### [Entries provided]
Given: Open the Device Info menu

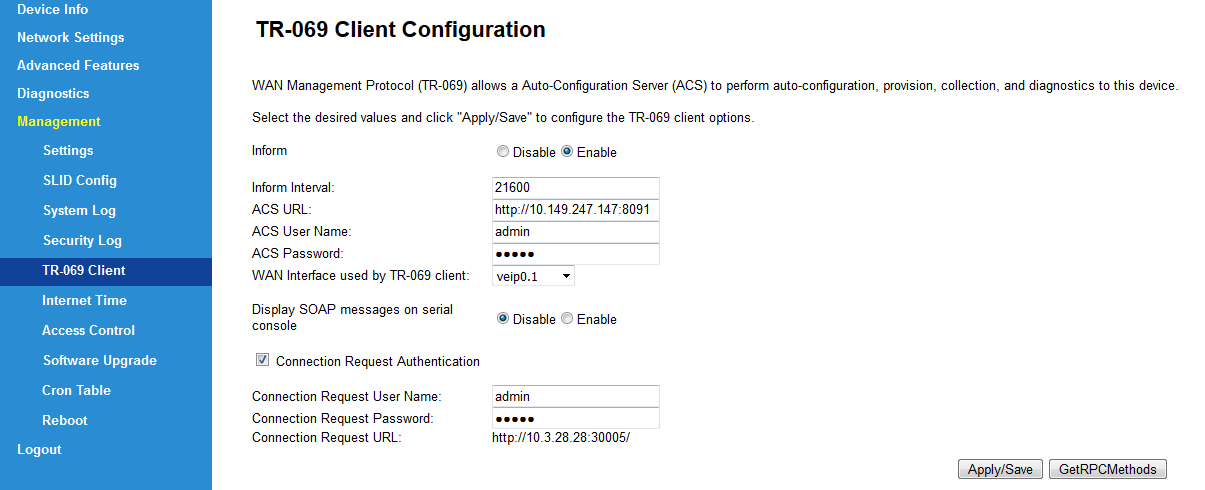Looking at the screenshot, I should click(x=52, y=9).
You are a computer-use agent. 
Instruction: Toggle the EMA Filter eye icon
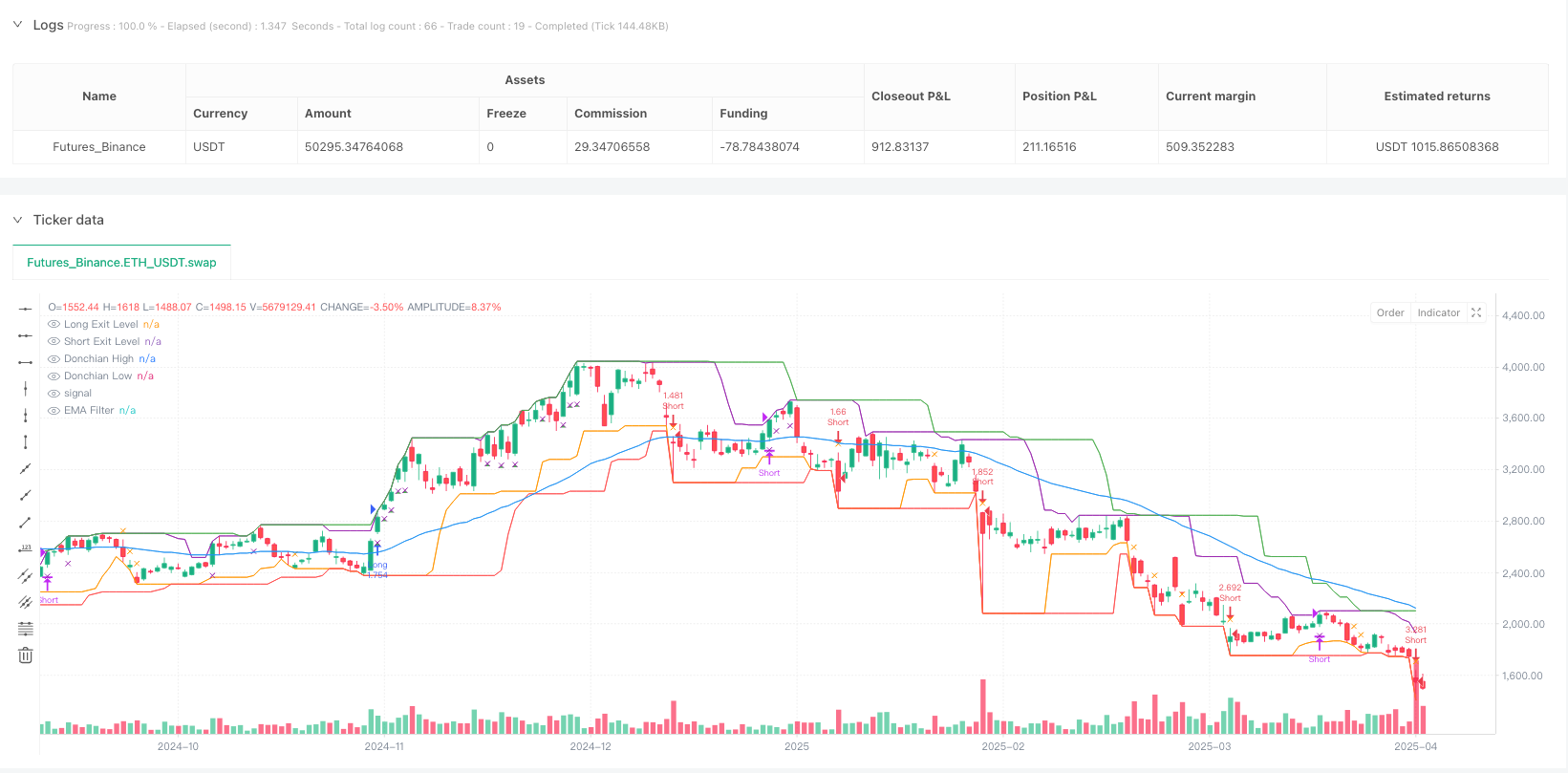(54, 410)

### [What you need to do]
Where an entry includes an image, leave that image out; otherwise, reproduce everything exactly.

### [Exercise answer]
Given: Open the Device Info menu

Looking at the screenshot, I should click(x=52, y=9).
You are a computer-use agent. 
Instruction: Toggle the EMA Filter eye icon
(54, 410)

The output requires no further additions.